Netanyahu victory alarms local groups

AP Photo. Israeli Prime Minister Benjamin Netanyahu speaks during a ceremony in Jerusalem on March 25. Netanyahu promised to continue violence against Palestine.
AP Photo. Israeli Prime Minister Benjamin Netanyahu speaks during a ceremony in Jerusalem on March 25. Netanyahu promised to continue violence against Palestine.

By Carolyn Conte | The Duquesne Duke

Pittsburgh groups with ties to the Middle East expressed their concerns about the re-election of Israeli Prime Minister Benjamin Netanyahu and the impact it will have on Israel’s relationship with Palestine and the United States.

Israelis voted March 17 for their representatives in the Knesset, Israel’s parliament. Voters chose from 10 political parties, and after the election, the Knesset’s 120 seats were divided proportionally based on how many votes each party had received.

Netanyahu’s right-leaning party Likud emerged as the most popular and received 30 seats, staying ahead of its biggest competition, the left-leaning Zionist Union, which won 24 seats. As leader of the most successful party, Netanyahu will serve a fourth term as prime minister.

This worries Kate Daher of the Pittsburgh Palestine Solidarity Committee. Daher said she thinks Netanyahu’s policies against Israel’s neighbor, Palestine, are too harsh. Predominantly Jewish Israel and chiefly Islamic Palestine have fought over Middle Eastern territory since the early 20th century.

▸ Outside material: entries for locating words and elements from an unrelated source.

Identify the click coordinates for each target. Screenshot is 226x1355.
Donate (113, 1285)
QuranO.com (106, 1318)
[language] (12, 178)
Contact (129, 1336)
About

Palestinians want to be recognized as a country, while Israel wants to deny Palestine its statehood and absorb all Palestinian lands, according to several New York Times articles.

Daher said she worries Netanyahu will “continue his war against the Palestinians.”

“He will continue to maintain and support prison-like conditions for the people living in Gaza,” Daher said. “But I am hopeful that the international community will continue to fight for the recognition of Palestinian human rights, and that activists the world over will continue to support the Palestinian people.”

The Israeli-Palestinian conflict and Netanyahu’s stance against Palestine is significant in American politics, according to Colin Clarke, associate political scientist at the global think-tank the RAND Corporation. The United States has been a long-time Israeli ally, having been the first country to recognize Israel’s statehood and having supported it financially to keep an ally in the Middle East. For these reasons, U.S. politicians have often been lenient about Israeli violence.

However, Clarke explained that U.S. President Barack Obama stands against Israel’s treatment of Palestine more strongly than past presidents.

“Generally he sees it as an injustice,” Clarke said. “It’s an issue that’s been going on for decades, and I think he realizes that U.S. priorities and Israel priorities are not one in the same.”

Clarke also said that since Obama is on his last term, the president will not worry about losing the Jewish vote by siding against the predominantly Jewish Israel. However, it is still unclear what, if any, direct action the President will take against Israeli violence toward Palestine.